▶ Exercise objective:
Write out the data verbatim, from the line containing "The image size is (1000, 491)." through the line containing "Click the description scrollbar down arrow", both lines included.

▶ Supplied data:

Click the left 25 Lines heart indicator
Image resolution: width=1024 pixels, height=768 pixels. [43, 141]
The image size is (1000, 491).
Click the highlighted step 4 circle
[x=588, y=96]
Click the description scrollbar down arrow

...

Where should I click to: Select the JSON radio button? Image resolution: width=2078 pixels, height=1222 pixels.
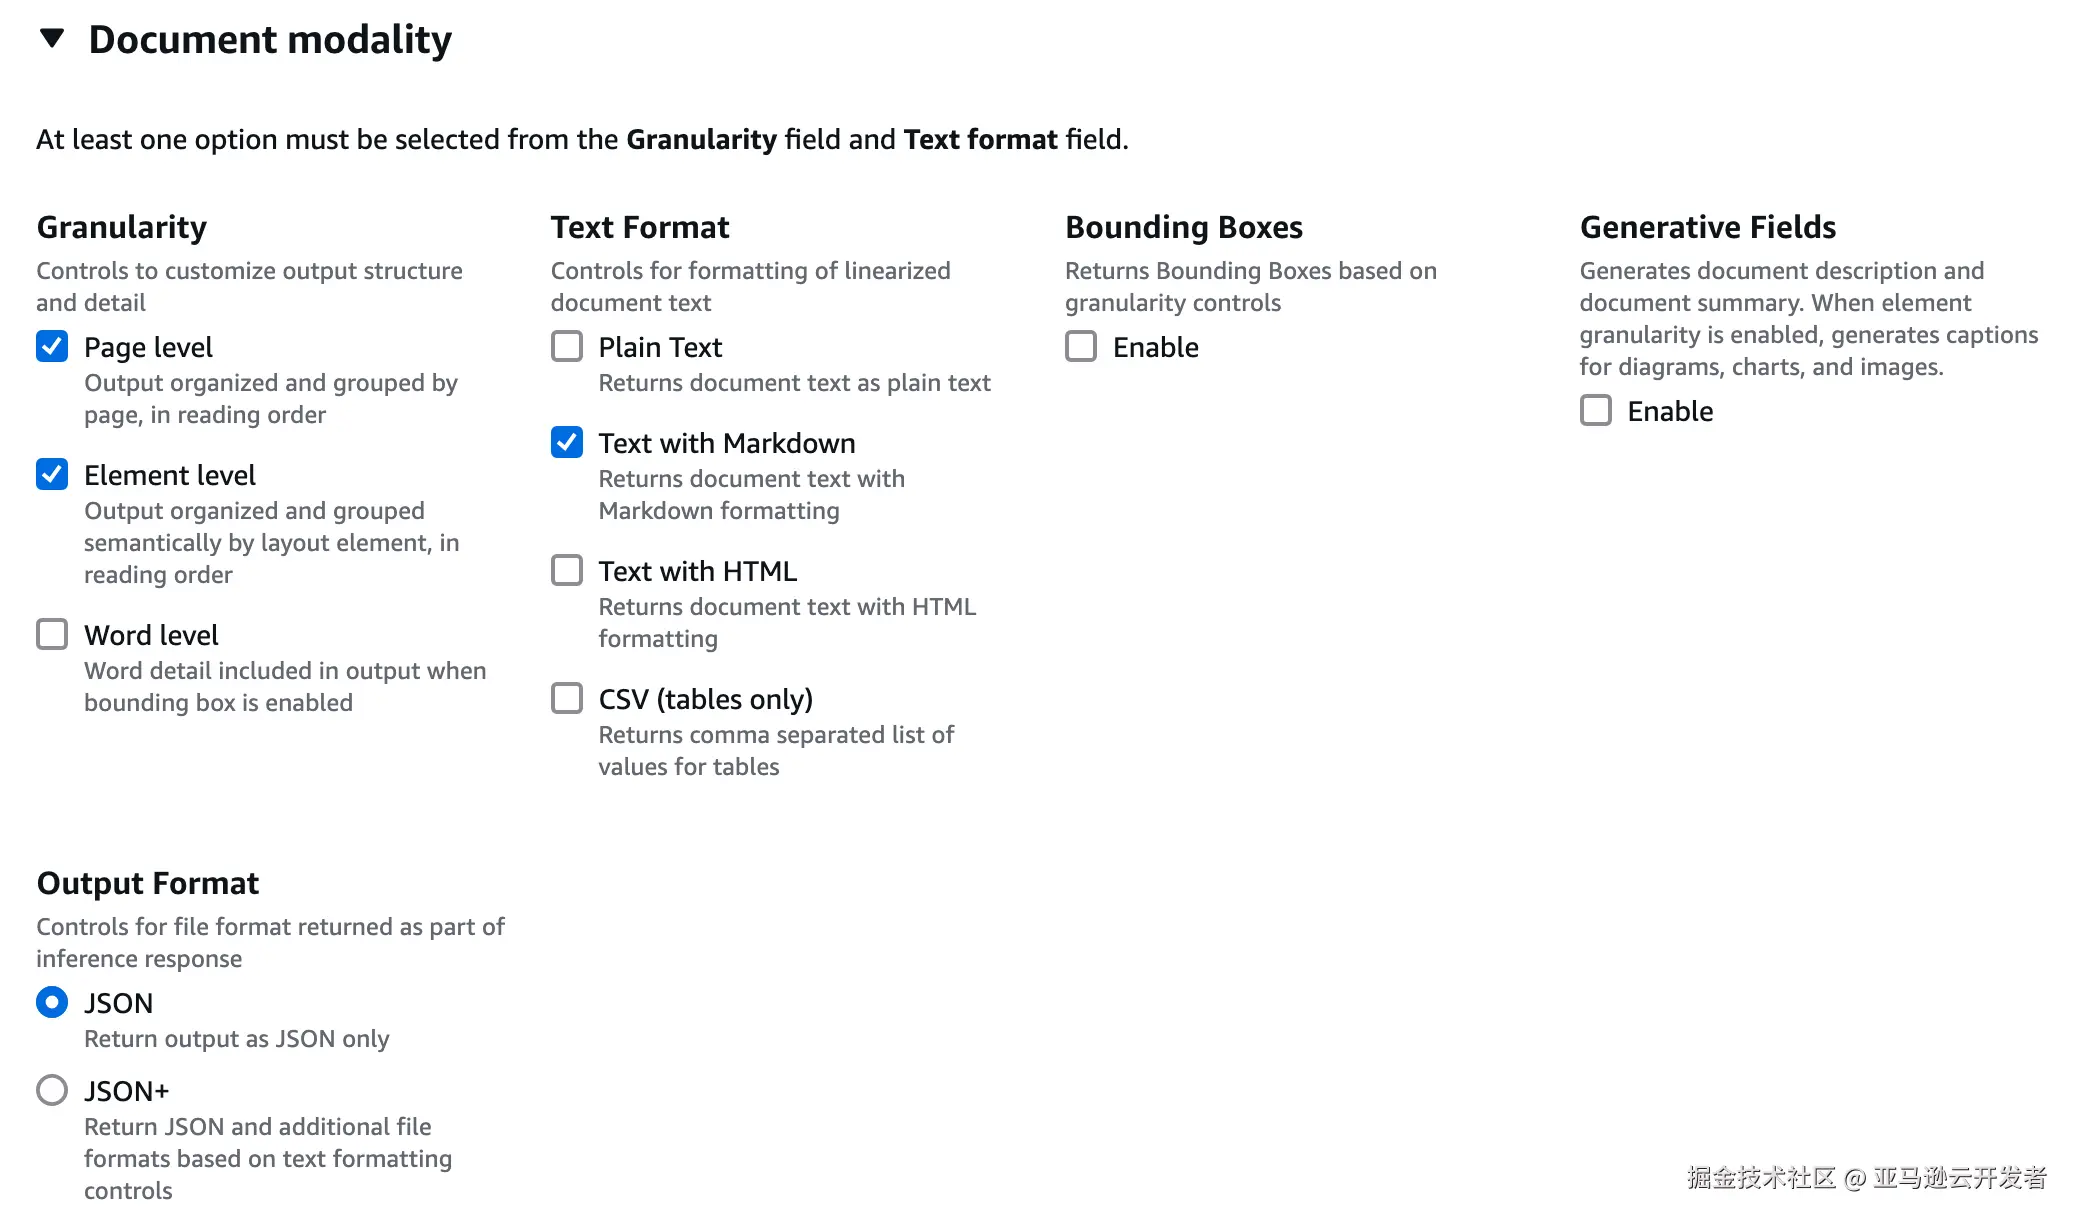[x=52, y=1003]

▶ Task output:
The image size is (1000, 491).
Click the highlighted step 4 circle
[x=588, y=96]
Click the description scrollbar down arrow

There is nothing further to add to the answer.